WORK REQUEST
Among the entries below, find the lines that hold the word "Match" and report them.

DATASET RECORDS
....

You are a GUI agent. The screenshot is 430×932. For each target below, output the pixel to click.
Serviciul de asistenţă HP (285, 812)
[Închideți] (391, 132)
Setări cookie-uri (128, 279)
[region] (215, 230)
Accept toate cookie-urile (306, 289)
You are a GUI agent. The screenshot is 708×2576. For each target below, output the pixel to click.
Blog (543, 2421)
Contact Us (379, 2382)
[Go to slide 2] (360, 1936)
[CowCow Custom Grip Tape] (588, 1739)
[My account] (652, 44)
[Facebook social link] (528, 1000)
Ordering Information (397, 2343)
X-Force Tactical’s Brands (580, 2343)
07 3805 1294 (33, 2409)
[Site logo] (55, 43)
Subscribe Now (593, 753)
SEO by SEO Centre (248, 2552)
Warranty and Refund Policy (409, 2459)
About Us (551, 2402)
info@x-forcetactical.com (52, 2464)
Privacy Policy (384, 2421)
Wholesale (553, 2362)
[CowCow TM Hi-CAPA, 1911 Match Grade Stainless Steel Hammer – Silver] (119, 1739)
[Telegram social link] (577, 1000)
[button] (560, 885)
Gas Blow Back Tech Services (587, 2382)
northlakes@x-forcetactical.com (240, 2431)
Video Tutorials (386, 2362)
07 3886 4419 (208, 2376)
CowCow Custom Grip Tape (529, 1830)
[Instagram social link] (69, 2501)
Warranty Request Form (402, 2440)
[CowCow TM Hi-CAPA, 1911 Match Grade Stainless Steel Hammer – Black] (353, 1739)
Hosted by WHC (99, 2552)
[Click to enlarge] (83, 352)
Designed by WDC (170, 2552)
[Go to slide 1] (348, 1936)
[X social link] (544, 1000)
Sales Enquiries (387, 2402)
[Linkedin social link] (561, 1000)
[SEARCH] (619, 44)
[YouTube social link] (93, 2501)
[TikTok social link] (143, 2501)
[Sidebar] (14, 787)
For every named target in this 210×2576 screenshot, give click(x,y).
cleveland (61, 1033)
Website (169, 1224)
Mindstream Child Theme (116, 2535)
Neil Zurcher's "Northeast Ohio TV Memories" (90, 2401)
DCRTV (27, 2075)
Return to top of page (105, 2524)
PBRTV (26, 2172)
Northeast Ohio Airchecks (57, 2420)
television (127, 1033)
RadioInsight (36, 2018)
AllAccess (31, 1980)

....

OUTPUT FOR THIS TASK
[CowCow TM Hi-CAPA, 1911 Match Grade Stainless Steel Hammer – Silver] (119, 1739)
[CowCow TM Hi-CAPA, 1911 Match Grade Stainless Steel Hammer – Black] (353, 1739)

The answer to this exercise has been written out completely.